Although our literature review focuses on immunocompetent patients with PCNSL, we recognize that SCNSL can also present like a subdural bleed in patients with a history of B-cell lymphoma. Gonzalez-Bonet et al. described the case of a 71-year-old male who presented with a two-week history of neurological decline after a fall with head impact [14]. Although CT imaging was suspicious for bilateral SDH, the lesion was found to be recurrent mantle B-cell lymphoma on histopathology. Bone marrow biopsy confirmed the recurrence of systemic lymphoma. The patient responded well to a three-month course of ibrutinab chemotherapy and remains recurrence-free at six-month follow-up.

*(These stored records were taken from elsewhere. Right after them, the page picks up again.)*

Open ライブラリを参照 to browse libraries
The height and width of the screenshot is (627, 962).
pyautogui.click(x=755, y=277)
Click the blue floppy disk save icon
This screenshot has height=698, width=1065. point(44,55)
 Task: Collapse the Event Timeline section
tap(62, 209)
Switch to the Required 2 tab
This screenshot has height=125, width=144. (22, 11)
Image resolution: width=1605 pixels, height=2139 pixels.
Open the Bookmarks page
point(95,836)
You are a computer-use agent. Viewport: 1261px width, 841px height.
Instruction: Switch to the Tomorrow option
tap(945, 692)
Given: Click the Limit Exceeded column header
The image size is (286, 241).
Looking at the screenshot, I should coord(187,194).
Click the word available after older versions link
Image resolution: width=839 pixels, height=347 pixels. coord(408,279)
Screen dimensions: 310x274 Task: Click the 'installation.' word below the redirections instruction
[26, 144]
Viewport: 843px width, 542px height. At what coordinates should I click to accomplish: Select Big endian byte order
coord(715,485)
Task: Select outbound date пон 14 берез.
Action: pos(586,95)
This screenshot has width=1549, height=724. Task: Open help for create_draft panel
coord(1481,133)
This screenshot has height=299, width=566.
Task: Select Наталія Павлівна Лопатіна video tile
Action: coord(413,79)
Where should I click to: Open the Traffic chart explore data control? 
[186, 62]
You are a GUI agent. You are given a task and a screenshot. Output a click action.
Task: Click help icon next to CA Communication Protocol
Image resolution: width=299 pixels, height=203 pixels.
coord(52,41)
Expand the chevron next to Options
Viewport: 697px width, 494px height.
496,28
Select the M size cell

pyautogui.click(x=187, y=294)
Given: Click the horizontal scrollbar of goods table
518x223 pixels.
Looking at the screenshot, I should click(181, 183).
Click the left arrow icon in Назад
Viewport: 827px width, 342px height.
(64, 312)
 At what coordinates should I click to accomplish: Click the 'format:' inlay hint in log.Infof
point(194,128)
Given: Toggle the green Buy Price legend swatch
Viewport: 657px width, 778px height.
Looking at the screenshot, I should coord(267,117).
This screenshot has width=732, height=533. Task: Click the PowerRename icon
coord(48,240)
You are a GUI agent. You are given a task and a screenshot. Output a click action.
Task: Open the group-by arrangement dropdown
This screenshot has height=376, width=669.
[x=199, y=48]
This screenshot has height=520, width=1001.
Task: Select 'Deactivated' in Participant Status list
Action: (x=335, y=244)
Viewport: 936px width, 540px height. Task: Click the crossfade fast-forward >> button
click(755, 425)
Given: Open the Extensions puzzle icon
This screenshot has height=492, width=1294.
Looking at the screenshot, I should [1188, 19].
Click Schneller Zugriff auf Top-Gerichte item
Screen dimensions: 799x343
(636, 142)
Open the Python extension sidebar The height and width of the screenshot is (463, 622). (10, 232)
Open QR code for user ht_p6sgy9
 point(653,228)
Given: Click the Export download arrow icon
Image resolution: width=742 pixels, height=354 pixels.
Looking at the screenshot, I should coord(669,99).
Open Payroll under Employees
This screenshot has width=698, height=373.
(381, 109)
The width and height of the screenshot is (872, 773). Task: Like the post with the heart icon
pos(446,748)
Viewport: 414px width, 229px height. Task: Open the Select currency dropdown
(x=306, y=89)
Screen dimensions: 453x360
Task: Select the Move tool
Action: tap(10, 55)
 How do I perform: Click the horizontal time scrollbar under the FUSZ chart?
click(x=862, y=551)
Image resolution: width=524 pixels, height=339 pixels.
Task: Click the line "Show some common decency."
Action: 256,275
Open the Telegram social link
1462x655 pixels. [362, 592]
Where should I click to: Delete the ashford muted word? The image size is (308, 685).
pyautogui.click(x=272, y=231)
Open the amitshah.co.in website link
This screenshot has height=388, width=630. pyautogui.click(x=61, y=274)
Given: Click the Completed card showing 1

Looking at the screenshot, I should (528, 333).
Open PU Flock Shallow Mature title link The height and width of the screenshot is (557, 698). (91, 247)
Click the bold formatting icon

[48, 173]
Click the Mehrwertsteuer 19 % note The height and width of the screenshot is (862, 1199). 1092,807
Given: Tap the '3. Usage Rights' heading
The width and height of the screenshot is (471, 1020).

Another clinical entity to consider is PCNSL presenting with intracranial hemorrhage, which can obscure the lymphoma tumor on neuroimaging. Barrios et al. described the case of a 40-year-old woman who experienced sudden-onset neurological deterioration and was found to have a SDH from a ruptured dural lymphoma lesion on autopsy, along with multiorgan dissemination of small B-cell lymphoma [15]. Although this case does not describe a case of CNS lymphoma mimicking another diagnosis on neuroimaging, it does illustrate how CNS lymphoma and an intracranial bleed are not mutually exclusive pathologies. Similarly, Alimehmeti and Locatelli reported the case of an 85-year-old woman who presented with progressive drowsiness, aphasia, and tetraparesis whose imaging was concerning for a chronic SDH [16]. Urgent decompressive craniotomy for hematoma evacuation revealed an underlying tumor mass, which was found to be a B-cell lymphoma. Two other cases by Reyes et al. and Gotoh et al. reported similar phenomena of chronic SDH associated with a malignant B-cell lymphoma mass [17,18]. Only the two previous cases, reported by Kim et al. and Rubenstein et al., have described parenchymal PCNSL lesions associated with intracerebral hemorrhage [19,20].

Conclusions

PCNSL in immunocompetent patients remains an uncommon diagnosis. As there is low clinical suspicion for such cases, these lesions can easily mimic more typical entities. We present the rare case of a patient with long-standing PCNSL whose clinical course and imaging studies mimicked SDH for several years. Our patient and six others identified via literature review demonstrate how correct diagnosis and appropriate management of PCNSL can result in good clinical outcomes, especially in those with low-grade B-cell lymphomas. We further consider PCNSL presenting with concomitant intracranial bleed, SCNSL mimicking SDH, and other types of intracranial tumors that PCNSL can mimic. Our findings illustrate the rarity of PCNSL mimicking intracranial bleed and the importance of obtaining histopathological diagnosis in these cases.